- _TASK DIRECTIONS_:
Using the records below, count the lines with "computer" in them. Give the number only.

- _ENTRIES SUPPLIED_:
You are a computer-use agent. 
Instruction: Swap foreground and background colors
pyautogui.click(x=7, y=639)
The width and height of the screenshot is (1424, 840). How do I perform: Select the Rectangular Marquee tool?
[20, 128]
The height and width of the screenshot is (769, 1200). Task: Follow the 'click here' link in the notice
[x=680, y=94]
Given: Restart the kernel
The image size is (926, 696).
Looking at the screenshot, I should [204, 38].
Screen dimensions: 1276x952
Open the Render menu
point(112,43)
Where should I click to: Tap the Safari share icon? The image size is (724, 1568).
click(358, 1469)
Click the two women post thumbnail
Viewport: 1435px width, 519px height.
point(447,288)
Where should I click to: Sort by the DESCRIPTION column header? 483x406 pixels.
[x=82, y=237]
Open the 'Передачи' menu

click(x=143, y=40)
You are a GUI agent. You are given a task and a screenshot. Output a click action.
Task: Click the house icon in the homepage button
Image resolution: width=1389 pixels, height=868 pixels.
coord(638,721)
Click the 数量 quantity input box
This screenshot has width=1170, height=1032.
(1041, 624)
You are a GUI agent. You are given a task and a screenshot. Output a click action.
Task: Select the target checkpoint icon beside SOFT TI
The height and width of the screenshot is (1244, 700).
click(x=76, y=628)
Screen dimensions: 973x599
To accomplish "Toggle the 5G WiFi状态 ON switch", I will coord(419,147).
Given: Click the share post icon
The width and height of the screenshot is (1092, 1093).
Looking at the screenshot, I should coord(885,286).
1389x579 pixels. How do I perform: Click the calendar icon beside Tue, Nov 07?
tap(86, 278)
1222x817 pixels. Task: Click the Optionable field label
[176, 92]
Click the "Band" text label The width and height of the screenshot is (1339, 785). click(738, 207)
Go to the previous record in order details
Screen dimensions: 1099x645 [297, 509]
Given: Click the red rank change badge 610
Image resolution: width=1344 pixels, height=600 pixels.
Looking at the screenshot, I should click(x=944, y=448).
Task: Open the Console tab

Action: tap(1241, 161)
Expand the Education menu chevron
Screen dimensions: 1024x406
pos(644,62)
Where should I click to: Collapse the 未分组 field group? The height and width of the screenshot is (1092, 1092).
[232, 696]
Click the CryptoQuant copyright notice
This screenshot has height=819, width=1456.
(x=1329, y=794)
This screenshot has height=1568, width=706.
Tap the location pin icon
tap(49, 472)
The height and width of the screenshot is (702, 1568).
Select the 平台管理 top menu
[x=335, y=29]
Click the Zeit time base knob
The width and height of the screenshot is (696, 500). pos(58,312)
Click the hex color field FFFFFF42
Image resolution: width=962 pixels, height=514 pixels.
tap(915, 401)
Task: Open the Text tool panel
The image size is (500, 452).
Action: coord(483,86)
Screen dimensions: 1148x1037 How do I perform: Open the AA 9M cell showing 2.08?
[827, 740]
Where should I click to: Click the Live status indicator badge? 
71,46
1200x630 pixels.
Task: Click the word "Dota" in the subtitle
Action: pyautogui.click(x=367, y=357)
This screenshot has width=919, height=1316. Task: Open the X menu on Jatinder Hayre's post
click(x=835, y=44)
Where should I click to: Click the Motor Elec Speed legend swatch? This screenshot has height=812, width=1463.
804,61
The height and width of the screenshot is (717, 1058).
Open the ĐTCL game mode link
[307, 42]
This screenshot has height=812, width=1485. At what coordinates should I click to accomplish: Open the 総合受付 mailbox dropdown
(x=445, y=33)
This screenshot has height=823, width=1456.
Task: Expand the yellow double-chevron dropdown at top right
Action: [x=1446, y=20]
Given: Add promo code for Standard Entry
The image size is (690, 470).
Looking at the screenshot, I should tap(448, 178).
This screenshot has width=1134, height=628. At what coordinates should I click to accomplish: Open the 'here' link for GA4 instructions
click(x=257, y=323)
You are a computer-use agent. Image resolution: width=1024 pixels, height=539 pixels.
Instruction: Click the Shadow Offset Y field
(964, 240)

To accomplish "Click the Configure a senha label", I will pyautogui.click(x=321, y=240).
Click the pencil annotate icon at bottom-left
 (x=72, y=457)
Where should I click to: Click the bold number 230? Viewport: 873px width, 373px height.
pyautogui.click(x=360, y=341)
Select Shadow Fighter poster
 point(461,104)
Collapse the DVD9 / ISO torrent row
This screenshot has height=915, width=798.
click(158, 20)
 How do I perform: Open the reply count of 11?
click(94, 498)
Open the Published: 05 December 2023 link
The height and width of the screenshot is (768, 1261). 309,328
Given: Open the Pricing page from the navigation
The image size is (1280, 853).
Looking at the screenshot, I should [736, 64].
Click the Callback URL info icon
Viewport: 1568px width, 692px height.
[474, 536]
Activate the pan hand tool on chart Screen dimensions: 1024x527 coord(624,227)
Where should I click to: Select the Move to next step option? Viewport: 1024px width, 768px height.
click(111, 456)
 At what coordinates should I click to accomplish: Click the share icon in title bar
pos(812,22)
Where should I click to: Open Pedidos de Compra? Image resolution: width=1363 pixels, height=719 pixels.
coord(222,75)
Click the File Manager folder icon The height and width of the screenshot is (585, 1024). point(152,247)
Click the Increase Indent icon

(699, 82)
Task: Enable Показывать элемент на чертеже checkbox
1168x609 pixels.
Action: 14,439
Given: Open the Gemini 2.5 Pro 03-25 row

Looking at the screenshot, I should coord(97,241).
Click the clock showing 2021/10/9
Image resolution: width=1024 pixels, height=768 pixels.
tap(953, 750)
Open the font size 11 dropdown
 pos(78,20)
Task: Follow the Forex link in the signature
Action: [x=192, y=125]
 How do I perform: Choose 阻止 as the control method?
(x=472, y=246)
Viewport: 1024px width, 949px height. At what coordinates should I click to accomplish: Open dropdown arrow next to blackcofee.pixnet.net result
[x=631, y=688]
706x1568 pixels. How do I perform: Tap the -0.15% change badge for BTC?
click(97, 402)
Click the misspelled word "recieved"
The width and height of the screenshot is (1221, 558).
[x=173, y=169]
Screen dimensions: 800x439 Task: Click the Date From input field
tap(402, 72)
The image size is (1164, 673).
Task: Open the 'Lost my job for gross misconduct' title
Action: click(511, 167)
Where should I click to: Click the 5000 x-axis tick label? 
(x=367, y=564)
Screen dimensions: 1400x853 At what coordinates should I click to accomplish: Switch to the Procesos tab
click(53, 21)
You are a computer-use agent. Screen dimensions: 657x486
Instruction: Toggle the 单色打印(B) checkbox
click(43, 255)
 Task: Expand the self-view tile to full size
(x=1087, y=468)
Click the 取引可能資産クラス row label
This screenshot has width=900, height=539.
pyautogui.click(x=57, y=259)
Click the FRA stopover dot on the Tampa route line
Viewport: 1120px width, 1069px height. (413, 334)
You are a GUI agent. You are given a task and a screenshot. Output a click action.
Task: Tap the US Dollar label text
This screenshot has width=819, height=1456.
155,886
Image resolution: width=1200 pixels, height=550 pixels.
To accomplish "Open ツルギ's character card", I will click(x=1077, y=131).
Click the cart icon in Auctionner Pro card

- _ANSWER SPACE_:
3